È forse naturale che un giornale quotidiano misuri le proprie scelte sul metro delle ore, un telegiornale sul metro dei minuti, ma la brutale ottusità del presente pare aver contagiato tutta la nostra società, che sta diventando talmente miope come mai l'umanità era stata nella storia. È paradossale: oggi abbiamo strumenti per cogliere in anticipo i segnali di pericolo, che in altre epoche non c'erano.

Miope, e astigmatica: una visione culturale che mette a fuoco solo le dimensioni lineari della causa e dell'effetto contingenti, non riuscendo a cogliere la multidimensionalità del reale e il carattere circolare dei processi. Abbiamo difficoltà a misurarci con la complessità.

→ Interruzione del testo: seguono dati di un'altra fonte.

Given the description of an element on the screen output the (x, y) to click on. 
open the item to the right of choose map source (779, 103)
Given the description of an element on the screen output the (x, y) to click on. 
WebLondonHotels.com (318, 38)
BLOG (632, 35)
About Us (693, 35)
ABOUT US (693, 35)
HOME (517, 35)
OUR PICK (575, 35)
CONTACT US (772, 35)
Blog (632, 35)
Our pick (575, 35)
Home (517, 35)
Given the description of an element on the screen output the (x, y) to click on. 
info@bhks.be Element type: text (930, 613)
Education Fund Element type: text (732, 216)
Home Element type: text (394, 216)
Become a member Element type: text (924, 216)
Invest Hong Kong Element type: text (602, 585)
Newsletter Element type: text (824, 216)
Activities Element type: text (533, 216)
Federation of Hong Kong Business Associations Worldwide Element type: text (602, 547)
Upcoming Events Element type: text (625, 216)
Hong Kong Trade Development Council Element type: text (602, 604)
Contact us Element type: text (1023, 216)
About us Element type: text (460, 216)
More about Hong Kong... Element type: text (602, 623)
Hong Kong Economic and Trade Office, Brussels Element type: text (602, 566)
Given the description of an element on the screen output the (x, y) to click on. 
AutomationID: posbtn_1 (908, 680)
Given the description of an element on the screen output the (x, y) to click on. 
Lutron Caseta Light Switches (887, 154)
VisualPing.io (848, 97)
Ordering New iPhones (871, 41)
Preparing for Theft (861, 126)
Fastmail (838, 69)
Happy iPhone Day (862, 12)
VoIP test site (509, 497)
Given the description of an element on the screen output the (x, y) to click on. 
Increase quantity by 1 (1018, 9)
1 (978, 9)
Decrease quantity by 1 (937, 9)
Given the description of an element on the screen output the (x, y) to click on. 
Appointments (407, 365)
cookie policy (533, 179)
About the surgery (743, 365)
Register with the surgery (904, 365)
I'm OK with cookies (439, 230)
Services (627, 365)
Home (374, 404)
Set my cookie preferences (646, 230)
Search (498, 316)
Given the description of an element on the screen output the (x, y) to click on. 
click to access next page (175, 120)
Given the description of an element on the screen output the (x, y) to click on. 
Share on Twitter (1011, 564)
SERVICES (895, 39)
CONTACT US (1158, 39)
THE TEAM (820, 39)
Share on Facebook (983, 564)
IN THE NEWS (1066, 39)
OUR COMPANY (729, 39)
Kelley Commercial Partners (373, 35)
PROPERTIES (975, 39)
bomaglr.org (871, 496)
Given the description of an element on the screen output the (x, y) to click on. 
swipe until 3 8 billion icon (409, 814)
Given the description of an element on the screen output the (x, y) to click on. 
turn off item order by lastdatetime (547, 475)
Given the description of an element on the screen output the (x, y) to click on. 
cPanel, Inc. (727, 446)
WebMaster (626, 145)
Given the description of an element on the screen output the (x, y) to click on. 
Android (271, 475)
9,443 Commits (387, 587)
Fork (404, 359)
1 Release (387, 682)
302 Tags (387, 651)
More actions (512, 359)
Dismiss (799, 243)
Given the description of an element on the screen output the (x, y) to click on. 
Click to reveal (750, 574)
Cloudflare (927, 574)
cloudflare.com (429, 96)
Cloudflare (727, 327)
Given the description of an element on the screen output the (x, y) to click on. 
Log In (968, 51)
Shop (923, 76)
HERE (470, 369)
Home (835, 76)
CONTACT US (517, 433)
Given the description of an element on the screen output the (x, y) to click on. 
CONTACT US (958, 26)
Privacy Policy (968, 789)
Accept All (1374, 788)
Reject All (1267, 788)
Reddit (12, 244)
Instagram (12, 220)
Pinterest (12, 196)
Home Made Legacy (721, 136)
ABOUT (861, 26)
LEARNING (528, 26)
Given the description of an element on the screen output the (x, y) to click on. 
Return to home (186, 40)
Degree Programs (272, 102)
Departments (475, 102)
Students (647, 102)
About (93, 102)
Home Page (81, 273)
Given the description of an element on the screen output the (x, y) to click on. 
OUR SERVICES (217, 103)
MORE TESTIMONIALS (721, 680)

In Italia si continua a sostenere un "progresso" basato sull'uso indiscriminato delle risorse, mentre sulla prospettiva tecnologica, scientifica ed anche economica della sostenibilità punta molte delle sue carte il mondo sviluppato. Basta aprire un giornale tedesco o svedese, per accorgersene.

La smania del "tempo reale", l'appiattimento sul presente che la televisione ci ha inoculato come un virus, ci fan vivere sottoposti alla tirannia dell'urgenza. Prevale una logica impostata sul brevissimo termine, sul consenso immediato. Ciò che conta è il benessere di oggi, e poco importa se a causa di questo nemmeno ci sarà, un futuro.

La sfida più grande cui l'umanità deve far fronte è invece quella di garantirsi la sopravvivenza: la richiama "Le Monde" in prima pagina, ma tutte le nostre televisioni e molti dei nostri giornali paiono non averla colta.